Step 6: Install Kilocode for VS Code
In VS Code, search for "Kilocode" in the Extensions panel and install it. In its settings, configure the API provider as "Ollama" and set the base URL to your Tailscale IP:
http://100.x.x.x:11434
Select your preferred model from the dropdown. Kilocode will now use your local model for all in-editor AI assistance.

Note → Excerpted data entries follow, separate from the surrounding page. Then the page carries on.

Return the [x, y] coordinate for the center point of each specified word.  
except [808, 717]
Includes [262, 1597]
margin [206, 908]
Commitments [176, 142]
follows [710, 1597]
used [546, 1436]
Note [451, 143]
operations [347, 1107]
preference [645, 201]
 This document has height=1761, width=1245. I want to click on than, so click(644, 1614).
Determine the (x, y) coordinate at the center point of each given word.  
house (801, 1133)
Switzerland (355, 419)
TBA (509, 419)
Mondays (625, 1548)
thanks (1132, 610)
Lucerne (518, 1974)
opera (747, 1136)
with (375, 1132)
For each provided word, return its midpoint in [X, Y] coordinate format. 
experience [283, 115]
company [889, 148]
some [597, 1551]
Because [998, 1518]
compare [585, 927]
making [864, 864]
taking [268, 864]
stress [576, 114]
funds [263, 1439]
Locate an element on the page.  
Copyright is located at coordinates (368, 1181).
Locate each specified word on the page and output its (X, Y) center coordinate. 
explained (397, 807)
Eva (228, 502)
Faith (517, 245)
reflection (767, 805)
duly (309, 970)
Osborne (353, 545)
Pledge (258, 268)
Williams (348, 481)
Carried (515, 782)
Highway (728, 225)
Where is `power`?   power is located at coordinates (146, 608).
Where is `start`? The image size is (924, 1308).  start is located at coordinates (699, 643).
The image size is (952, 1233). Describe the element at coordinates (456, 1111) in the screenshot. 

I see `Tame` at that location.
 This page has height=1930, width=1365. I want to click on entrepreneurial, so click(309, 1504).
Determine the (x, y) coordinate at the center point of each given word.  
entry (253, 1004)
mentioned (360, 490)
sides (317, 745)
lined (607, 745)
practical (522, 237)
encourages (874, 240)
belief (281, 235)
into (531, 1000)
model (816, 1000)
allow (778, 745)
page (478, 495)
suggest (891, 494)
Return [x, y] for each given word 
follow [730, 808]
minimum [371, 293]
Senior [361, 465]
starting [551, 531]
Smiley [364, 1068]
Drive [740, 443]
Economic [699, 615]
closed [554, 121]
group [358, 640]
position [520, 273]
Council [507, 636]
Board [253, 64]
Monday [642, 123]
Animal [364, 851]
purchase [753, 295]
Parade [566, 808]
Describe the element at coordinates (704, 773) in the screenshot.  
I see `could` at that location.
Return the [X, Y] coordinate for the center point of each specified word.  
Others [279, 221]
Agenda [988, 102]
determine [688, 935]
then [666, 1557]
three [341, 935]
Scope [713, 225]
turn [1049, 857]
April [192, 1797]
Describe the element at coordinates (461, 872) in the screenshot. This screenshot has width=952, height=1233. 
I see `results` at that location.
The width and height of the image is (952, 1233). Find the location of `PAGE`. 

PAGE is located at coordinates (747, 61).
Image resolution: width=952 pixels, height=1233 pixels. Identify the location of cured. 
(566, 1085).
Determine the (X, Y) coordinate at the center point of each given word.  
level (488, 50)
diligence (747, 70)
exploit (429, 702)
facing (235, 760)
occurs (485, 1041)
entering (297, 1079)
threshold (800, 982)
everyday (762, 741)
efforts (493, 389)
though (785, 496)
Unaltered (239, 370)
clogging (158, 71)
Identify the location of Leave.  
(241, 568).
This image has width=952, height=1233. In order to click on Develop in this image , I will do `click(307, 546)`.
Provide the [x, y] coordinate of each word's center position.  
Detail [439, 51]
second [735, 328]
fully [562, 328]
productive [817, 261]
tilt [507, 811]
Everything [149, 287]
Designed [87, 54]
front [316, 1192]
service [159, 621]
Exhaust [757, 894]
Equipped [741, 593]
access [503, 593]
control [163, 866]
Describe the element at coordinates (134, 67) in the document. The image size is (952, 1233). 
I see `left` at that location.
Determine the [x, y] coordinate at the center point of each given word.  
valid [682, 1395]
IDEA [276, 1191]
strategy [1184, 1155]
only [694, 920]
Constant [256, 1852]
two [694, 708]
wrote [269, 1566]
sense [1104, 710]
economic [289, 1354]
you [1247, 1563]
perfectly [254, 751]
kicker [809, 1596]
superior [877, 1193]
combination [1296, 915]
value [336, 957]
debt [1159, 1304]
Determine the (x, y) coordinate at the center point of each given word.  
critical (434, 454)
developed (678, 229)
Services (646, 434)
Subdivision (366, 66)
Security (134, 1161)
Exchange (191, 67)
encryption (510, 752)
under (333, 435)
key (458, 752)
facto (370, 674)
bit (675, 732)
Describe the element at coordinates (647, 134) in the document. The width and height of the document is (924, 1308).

Step 7: Install OpenCode for terminal workflows
npm install -g opencode-ai
Configure it to use your local Ollama endpoint:
opencode config set api_base http://100.x.x.x:11434/v1
opencode config set model llama3.2
Step 8: Verify the full stack
From your workstation:
ollama list— confirms models are loadedcurl http://100.x.x.x:11434/api/tags— confirms Ollama is accessible over Tailscale
From a remote device on your Tailscale network:
- Open a terminal and run
curl http://100.x.x.x:11434/api/tags— should return the same model list - Open VS Code with Kilocode — AI assistance should work via your remote workstation
What you've built
At this point you have: a Fedora workstation running local AI models via Ollama, accessible over a private Tailscale network, integrated into your editor via Kilocode, and available from the terminal via OpenCode. Your data stays on your hardware. There are no per-token costs. It works offline and across every device you own.
The next step is exploring agent workflows — using the Hermes model for tool-use tasks, experimenting with OpenClaw for multi-step pipelines, and building out whatever your actual use cases demand.